Cracking the secrecy culture

Alex Kayle
By Alex Kayle, Senior portals journalist
Johannesburg, 19 May 2009

Information security is facing a crisis and cyber criminals are reaping the rewards, says senior security program manager at Microsoft, Adam Shostack.

Shoshack, co-author of 'The New School of Information Security' and founder of the consultancy company Informed Security, will speak at next week's ITWeb Security Summit at Vodaworld in Midrand.

He says upheaval in the information security industry involves a slowly unfolding crisis of credibility, as security technologists often have limited credibility with their managers and peers.

“We have a crisis of credibility because we lack data about outcomes. We want to justify our requests, but we can't. We can't say organisations who bought this product experienced 50% fewer break-ins than companies who bought that product,” he says.

“What companies should be doing is asking hard questions of those around them: Why do you think this is secure? How are you measuring that? Why do you claim that's a best practice? Have you tested it? What does it cost to implement, and what does it cost to operate? And at the same time, being ready to answer these questions.”

Out in the open

ITWeb Security Summit 2009

More information about the ITWeb Security Summit 2009 conference, which takes place from 26 to 28 May 2009 at Vodaworld is available online here.

Shostack calls for companies to become more transparent. He points out that US legislation is forcing companies to become more open by driving breach disclosure laws.
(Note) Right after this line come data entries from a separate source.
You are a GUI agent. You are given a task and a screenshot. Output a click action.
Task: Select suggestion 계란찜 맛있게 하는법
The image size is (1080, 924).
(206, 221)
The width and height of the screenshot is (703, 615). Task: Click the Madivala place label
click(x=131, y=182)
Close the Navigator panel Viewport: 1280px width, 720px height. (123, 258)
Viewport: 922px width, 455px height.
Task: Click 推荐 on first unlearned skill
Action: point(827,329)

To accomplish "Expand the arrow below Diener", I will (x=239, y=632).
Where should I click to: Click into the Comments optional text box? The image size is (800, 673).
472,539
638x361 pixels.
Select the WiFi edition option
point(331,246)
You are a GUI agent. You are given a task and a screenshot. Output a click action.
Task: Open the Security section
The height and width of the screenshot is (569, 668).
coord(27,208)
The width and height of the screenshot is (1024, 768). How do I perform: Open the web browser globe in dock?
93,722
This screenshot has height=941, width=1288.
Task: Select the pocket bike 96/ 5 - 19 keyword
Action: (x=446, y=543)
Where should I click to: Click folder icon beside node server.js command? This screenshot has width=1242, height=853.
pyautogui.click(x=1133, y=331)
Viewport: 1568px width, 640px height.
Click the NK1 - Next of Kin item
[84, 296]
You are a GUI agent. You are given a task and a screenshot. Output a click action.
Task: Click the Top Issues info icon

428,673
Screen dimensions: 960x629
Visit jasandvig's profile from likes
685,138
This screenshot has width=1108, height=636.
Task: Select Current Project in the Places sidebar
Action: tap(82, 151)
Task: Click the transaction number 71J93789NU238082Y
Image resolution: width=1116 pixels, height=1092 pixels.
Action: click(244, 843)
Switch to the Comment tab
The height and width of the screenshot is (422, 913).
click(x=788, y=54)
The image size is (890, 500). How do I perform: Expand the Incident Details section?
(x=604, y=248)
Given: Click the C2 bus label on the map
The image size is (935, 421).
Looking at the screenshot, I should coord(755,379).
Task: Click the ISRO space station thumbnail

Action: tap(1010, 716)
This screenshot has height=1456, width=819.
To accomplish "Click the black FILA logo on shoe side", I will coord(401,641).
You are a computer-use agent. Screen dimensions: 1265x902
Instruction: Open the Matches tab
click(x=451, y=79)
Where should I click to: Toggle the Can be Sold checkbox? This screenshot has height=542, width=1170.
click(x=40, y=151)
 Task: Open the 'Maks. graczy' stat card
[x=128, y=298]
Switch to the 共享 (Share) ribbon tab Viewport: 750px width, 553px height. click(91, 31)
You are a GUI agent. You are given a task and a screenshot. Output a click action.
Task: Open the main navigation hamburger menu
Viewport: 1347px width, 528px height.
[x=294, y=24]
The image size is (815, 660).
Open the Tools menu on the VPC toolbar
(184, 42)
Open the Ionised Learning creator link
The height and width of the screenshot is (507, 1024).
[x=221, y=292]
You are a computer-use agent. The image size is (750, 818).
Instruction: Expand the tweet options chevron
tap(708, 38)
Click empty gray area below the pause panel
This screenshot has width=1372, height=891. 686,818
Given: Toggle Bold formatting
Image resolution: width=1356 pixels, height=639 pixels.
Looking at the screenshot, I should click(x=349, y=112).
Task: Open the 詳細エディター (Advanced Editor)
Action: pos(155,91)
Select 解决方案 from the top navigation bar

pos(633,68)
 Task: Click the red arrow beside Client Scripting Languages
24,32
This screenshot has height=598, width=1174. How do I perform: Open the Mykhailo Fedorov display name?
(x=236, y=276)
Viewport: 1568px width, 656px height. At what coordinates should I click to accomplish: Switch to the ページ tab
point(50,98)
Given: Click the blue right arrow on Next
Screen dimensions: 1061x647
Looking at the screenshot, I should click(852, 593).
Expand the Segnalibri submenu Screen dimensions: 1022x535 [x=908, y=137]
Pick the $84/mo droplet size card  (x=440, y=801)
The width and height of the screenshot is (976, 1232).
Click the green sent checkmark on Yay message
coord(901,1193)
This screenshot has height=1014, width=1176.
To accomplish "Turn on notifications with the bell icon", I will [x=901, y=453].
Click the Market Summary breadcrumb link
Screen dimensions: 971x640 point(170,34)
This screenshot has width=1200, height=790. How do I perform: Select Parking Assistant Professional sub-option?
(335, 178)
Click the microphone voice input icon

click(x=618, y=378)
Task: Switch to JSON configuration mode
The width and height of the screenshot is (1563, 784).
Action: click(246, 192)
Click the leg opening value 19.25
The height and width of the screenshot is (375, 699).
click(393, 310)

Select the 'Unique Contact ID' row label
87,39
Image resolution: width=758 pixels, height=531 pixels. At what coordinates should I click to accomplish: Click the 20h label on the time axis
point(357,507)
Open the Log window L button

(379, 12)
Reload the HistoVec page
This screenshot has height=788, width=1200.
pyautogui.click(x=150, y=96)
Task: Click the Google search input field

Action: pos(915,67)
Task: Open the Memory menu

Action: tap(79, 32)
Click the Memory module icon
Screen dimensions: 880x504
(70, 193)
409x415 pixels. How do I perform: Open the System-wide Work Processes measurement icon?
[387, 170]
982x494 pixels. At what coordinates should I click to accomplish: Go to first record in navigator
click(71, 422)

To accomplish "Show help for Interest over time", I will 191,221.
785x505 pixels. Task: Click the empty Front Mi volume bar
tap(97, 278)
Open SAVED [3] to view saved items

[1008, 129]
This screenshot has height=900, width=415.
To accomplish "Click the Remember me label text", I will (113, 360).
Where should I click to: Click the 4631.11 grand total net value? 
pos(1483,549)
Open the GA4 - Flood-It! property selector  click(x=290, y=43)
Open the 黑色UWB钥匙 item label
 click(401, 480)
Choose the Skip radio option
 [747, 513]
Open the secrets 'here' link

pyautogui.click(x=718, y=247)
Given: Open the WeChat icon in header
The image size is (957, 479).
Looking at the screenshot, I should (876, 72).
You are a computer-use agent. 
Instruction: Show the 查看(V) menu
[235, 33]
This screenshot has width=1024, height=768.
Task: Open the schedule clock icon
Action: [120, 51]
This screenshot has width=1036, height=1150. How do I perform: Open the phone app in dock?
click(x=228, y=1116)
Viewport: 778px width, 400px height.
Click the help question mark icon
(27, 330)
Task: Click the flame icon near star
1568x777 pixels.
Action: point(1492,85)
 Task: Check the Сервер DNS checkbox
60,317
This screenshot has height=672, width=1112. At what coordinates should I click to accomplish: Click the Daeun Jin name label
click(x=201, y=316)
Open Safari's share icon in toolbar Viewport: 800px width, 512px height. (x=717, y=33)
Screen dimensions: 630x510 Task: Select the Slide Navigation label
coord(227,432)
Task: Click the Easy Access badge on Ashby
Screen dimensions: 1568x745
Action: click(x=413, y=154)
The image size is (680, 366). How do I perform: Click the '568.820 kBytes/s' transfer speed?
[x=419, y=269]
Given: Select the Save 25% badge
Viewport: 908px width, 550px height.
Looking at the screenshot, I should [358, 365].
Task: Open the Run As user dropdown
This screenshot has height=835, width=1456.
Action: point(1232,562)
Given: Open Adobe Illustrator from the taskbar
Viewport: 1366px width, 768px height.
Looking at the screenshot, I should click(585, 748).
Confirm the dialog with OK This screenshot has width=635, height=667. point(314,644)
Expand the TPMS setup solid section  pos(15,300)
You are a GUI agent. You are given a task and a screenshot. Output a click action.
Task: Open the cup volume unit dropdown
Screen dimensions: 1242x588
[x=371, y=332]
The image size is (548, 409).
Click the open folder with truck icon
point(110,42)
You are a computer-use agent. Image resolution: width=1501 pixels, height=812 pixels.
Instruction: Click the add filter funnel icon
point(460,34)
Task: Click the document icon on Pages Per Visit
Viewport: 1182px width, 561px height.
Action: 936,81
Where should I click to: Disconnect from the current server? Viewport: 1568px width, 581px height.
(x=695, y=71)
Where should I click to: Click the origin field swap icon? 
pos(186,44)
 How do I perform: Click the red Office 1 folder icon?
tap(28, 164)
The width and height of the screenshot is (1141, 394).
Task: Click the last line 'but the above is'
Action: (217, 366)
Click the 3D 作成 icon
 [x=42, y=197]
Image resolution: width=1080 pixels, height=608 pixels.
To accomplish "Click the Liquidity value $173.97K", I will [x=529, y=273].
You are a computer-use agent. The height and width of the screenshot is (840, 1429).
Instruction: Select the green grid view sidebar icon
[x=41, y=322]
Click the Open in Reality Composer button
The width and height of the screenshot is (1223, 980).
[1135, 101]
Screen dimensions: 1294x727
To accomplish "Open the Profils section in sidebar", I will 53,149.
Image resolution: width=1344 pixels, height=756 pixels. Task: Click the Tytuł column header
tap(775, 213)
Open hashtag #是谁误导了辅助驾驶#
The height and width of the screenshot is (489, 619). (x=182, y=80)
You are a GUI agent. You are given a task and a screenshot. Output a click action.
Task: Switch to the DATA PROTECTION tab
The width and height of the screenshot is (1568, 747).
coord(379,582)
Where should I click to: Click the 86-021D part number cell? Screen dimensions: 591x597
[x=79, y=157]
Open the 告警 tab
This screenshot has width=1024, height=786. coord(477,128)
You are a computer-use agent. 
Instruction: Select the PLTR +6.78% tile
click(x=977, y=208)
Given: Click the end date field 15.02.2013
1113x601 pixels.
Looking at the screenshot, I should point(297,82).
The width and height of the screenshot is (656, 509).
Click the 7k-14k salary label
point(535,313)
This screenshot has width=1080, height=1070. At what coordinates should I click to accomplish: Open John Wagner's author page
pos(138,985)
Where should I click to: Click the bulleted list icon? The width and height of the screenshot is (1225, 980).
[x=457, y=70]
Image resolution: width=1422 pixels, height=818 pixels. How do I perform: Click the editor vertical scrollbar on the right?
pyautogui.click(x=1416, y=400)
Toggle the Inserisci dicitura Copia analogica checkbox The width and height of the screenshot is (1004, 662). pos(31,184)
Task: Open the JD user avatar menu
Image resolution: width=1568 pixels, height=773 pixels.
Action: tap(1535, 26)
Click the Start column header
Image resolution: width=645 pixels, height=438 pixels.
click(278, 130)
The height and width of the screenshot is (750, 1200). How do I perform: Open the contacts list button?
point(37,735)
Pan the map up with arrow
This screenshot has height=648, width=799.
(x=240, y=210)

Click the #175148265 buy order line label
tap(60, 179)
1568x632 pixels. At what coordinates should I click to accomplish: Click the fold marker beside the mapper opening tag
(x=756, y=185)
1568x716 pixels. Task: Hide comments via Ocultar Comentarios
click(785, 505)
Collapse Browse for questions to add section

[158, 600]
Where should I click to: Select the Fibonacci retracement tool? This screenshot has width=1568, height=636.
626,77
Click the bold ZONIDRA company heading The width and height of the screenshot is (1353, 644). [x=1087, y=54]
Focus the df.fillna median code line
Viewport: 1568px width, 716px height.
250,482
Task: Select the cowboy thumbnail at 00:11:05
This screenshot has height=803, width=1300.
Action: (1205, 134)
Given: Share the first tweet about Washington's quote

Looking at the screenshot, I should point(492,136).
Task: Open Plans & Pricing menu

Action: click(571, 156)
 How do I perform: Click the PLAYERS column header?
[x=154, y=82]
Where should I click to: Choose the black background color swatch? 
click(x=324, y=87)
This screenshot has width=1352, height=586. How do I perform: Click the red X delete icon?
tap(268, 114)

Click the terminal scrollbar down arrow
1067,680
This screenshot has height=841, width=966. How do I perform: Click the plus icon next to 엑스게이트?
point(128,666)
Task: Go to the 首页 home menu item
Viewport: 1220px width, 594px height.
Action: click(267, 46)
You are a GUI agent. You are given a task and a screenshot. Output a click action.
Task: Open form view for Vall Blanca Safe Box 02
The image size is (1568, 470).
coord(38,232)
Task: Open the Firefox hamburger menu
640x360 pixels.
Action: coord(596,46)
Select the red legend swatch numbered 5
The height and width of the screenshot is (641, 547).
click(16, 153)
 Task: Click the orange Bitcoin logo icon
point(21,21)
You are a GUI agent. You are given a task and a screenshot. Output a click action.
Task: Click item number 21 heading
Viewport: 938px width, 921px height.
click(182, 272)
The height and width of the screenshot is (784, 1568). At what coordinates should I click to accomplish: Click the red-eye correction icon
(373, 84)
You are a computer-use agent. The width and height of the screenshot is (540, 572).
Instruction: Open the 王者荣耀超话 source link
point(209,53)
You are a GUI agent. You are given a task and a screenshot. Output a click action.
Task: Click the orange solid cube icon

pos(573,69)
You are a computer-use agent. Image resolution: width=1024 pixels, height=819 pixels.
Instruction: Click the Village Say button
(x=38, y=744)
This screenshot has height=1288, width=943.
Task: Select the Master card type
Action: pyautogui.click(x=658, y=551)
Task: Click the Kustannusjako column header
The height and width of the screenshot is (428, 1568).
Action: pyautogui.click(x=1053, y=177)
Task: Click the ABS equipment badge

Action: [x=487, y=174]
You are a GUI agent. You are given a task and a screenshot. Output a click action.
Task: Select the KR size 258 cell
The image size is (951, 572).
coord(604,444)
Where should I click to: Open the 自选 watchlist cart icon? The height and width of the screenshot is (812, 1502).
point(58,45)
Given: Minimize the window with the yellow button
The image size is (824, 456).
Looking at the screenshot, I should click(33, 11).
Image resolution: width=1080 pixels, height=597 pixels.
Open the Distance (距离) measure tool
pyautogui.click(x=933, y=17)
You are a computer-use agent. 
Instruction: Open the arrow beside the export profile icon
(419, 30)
This requires companies to disclose certain breaches of control around private data, credit card numbers, social security or other national identification numbers and medical information.

Shostack says chief information officers need to look at security in a holistic way and he will encourage people attending the Security Summit to talk to one another and be consistent in the advice they give their employees and customers about security.

“I think the first challenge is to overcome our culture of secrecy,“ he says. “In the US, the intelligence agencies are talking about moving from 'need to know' to 'need to share'. There's a lesson there.”

According to Shostack, the second challenge is to marry the very technical end of security with the realities of human behaviour.

“Third is to understand that as long as some people have more than others, or some things are unique and rare, we're likely to have crime; so security is a never-ending battle,” he concludes.